A Centrist’s Election Criteria
I think of myself as a Centrist who is more interested in perfecting participatory government than I am in the specific issues: The process versus the policy. To me the path to optimizing the common good is with elected representatives who are open minded, pragmatic and collaborative; an aim that is the essential purpose of the Constitution. Policy that is for sale to the highest bidder, or dictated by an extreme ideology, just doesn’t seem like a viable long term strategy for the welfare of our planet. I don’t want too much socialism or too much unrestrained capitalism. Nor do I enjoy ricocheting between these two extremes.
My criteria for voting is, which of the viable candidates are most inclined to champion process reforms such as public finance of campaigns at all levels of government, redistricting to promote competitive elections, open primaries to give independents a voice, transparency, accountability, etc. In essence I ask: Who will move us towards “a more perfect union?
This leads me to Obama and McCain. Hillary with all of her experience in Washington is to me a creature of that “money culture” and does not seem to express her revulsion of it as passionately as do Obama and McCain.

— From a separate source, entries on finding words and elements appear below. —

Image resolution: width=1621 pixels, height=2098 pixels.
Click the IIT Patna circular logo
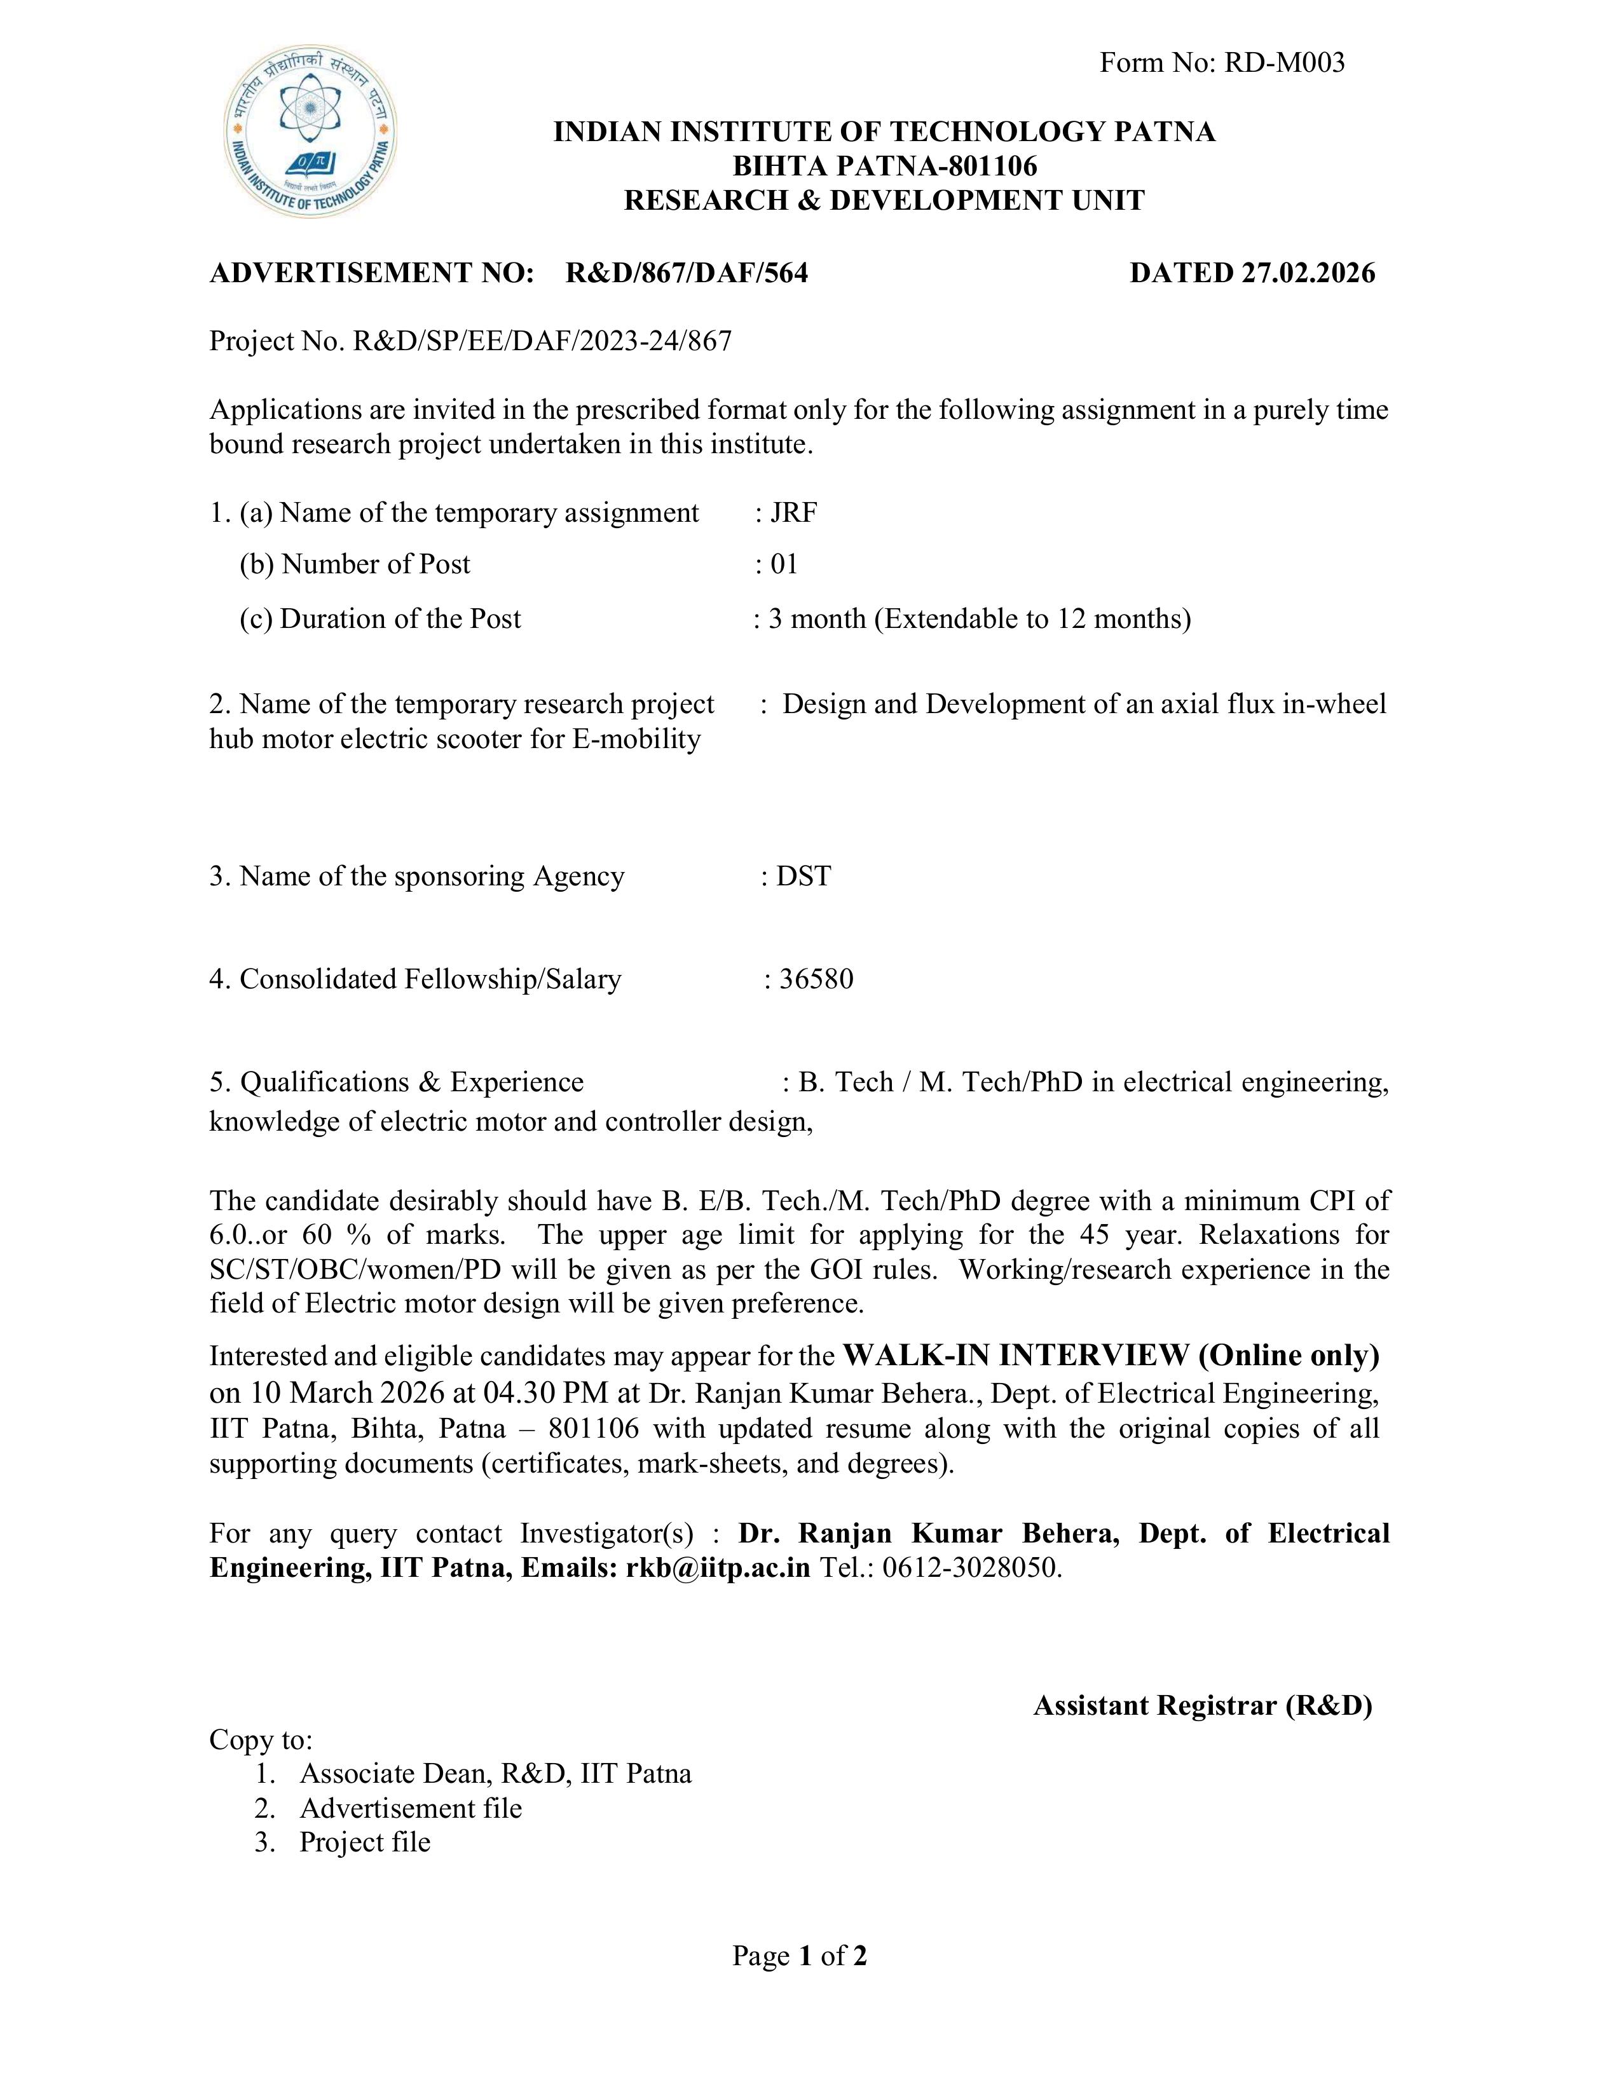pyautogui.click(x=310, y=132)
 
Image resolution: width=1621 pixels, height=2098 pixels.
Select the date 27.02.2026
pyautogui.click(x=1308, y=274)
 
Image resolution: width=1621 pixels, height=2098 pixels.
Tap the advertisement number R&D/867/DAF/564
pyautogui.click(x=687, y=274)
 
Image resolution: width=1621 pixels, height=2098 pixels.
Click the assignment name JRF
pyautogui.click(x=794, y=513)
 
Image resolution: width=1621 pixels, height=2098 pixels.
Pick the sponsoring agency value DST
pyautogui.click(x=804, y=876)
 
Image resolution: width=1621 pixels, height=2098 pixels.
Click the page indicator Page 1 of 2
pyautogui.click(x=800, y=1955)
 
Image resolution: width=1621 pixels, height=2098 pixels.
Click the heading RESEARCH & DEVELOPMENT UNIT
pyautogui.click(x=884, y=201)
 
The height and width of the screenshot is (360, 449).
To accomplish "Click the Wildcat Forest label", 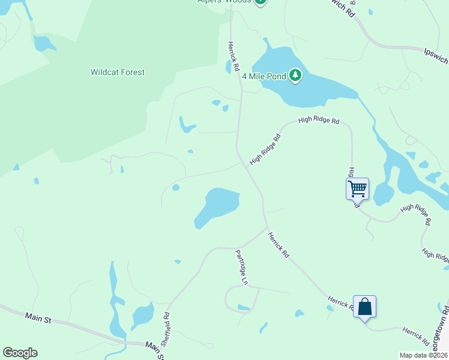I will (x=118, y=73).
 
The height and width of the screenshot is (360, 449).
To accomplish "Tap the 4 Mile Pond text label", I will (x=264, y=76).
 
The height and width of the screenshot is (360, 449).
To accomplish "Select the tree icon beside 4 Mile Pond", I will (x=295, y=76).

McCain however is a maverick in a Club that values “survival of the fittest” and the exceptionalism of special interests. (After all it was House Majority Leader Tom DeLay who started the recent escalation of Earmarks to help buy congressional seats). I fear that his better angels would be overwhelmed.
So I come to Obama, based on what he does and says, as the one most likely to promote a system that aims to optimize representative government at the expense of special interests.